>>>

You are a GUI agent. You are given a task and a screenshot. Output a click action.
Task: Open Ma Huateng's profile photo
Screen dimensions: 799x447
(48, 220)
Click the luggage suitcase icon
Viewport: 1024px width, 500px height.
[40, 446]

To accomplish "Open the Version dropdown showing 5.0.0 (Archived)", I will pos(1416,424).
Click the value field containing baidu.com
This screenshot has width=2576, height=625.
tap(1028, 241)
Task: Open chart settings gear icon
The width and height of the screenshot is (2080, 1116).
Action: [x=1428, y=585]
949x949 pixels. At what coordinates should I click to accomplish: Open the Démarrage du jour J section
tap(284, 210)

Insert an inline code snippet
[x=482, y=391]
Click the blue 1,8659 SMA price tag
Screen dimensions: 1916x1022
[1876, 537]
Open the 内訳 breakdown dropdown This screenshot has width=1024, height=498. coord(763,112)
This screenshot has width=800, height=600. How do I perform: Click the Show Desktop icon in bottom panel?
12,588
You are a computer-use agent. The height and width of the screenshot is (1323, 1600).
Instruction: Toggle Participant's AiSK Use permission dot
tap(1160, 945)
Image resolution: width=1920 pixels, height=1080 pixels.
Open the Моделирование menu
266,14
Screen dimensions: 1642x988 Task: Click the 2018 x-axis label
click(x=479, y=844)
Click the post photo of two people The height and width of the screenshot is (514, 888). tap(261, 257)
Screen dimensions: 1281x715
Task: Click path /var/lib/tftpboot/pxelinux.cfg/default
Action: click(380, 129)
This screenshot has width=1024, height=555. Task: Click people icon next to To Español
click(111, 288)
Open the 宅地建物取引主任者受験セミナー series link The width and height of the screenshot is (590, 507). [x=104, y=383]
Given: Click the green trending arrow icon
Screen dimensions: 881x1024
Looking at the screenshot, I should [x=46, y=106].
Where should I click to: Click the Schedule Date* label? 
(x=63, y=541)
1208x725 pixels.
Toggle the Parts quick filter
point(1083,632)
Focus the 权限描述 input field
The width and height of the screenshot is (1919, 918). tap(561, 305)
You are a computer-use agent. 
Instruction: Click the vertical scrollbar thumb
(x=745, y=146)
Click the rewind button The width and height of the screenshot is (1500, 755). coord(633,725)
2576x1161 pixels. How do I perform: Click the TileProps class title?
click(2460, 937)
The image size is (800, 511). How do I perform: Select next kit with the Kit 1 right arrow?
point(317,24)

<<<

** Goal of the exercise **
Turn the records from the line with "Given: Click the green trending arrow icon" up to and including the line with "Click the rewind" into a numbered list, leaving out blank lines.

** Task solution **
1. Given: Click the green trending arrow icon
2. Screen dimensions: 881x1024
3. Looking at the screenshot, I should [x=46, y=106].
4. Where should I click to: Click the Schedule Date* label? 
5. (x=63, y=541)
6. 1208x725 pixels.
7. Toggle the Parts quick filter
8. point(1083,632)
9. Focus the 权限描述 input field
10. The width and height of the screenshot is (1919, 918). tap(561, 305)
11. You are a computer-use agent. 
12. Instruction: Click the vertical scrollbar thumb
13. (x=745, y=146)
14. Click the rewind button The width and height of the screenshot is (1500, 755). coord(633,725)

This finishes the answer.